**GIVEN INFORMATION:**
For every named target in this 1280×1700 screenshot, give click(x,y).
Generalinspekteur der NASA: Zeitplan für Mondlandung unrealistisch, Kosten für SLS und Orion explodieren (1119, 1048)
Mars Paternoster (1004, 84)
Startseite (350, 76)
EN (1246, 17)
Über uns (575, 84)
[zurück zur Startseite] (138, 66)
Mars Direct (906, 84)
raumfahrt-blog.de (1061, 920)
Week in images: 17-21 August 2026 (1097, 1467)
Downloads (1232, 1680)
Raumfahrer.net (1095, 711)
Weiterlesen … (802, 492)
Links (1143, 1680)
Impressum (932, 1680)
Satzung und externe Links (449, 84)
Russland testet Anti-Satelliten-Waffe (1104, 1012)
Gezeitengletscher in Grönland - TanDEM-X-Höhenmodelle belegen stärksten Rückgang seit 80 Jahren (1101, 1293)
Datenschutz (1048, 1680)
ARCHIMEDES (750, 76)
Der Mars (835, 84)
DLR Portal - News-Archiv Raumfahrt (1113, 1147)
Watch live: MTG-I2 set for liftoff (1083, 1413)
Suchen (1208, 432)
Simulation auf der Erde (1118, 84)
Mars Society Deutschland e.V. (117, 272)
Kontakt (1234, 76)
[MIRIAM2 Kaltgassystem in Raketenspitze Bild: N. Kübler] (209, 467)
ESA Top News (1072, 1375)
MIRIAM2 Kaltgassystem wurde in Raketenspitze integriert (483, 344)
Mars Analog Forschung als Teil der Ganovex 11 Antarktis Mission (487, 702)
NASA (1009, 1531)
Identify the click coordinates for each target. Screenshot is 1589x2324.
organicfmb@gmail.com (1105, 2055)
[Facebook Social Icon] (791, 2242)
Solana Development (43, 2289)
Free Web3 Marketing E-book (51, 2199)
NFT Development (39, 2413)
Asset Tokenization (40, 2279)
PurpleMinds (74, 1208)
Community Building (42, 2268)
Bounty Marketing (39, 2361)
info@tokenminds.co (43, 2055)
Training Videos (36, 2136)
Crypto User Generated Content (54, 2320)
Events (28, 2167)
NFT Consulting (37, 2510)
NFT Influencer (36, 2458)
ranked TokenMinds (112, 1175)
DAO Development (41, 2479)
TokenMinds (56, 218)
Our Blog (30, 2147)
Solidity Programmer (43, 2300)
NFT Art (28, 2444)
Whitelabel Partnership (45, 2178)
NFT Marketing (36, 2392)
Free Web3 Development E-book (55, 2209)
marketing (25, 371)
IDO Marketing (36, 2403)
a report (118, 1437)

**ASSIGNMENT:**
Tally the lines above with "Mars", please; number only.

**TASK RESULT:**
5